One thing I'm deliberate about: this entire system should be replaceable without a lot of faff.

Context windows are getting bigger every few months. Prompting techniques that work well today may be replaced by something better-understood next year. New model capabilities change what's worth putting in context versus what the model can infer. The way I've structured metadata in YAML files might not be the most effective format six months from now.

So I've tried to keep the system loosely coupled:

The .yml source files are what structures the format of the context. The BigQuery tables are just a compiled output. They’re easy to recompile in a different shape.
The GitHub Action that builds the context tables is simple and easy to swap out.
The system prompt is intentionally minimal. Changing how context is loaded doesn't require rebuilding the prompt.

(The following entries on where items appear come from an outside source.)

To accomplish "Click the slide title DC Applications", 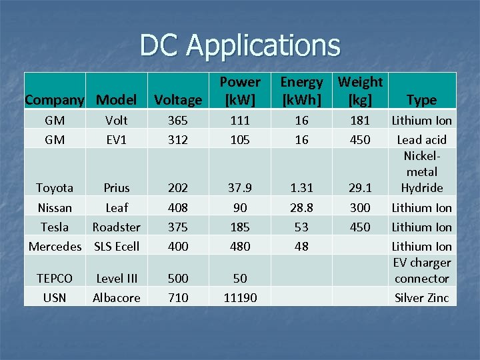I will point(239,45).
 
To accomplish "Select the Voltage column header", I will point(178,100).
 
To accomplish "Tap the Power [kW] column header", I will point(240,91).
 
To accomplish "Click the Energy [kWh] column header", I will point(301,91).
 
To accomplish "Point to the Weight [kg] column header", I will point(360,91).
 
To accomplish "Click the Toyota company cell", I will point(55,188).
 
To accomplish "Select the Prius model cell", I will point(117,188).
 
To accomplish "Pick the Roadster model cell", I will point(117,227).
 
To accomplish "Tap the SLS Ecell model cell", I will point(117,246).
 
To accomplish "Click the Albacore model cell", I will point(117,297).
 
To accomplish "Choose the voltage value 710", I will point(178,297).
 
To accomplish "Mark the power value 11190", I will point(240,297).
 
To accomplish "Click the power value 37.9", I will point(240,188).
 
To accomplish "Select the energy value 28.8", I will point(301,207).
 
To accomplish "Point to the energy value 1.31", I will point(301,188).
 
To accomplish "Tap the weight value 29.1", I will point(360,188).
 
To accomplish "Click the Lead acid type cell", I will point(421,139).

If a better approach to context engineering emerges (and it will) I want updating this system to feel like a refactor, not a total rewrite.

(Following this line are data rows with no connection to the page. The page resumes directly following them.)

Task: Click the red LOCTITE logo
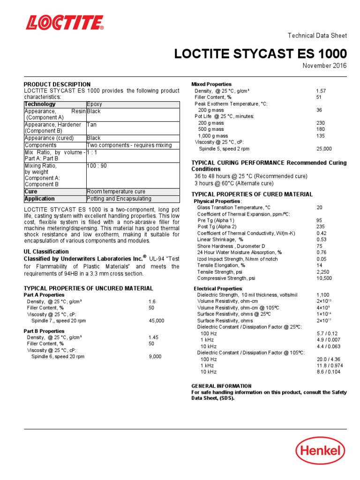65,22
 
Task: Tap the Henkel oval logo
320,451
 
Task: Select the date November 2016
324,65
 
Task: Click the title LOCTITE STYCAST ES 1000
261,53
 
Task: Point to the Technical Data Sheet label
317,36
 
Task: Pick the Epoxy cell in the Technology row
95,104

Why Data People should be great context engineers

Context engineering is basically the problem of taking a large, messy information landscape and producing an accurate, understandable summary that enables better decisions, faster. That is quite literally what data teams do. We use data to help people make better decisions, faster.

When we build a model, we're deciding what information is important enough to surface and what's noise. When we write a dbt schema file, we're encoding business context into machine-readable form. When we define a metric, we're creating a shared language for the organization. All of that is context engineering. We just called it something else.

The tools are different. The customer is an LLM instead of a BI tool or a downstream analyst. But the skill of taking ambiguous, sprawling data and producing high-signal, structured context that feeds good decisions is one data teams have been developing for years.

If you're on a data team thinking about how to make AI useful for your organization, you're probably closer to solving this than you think.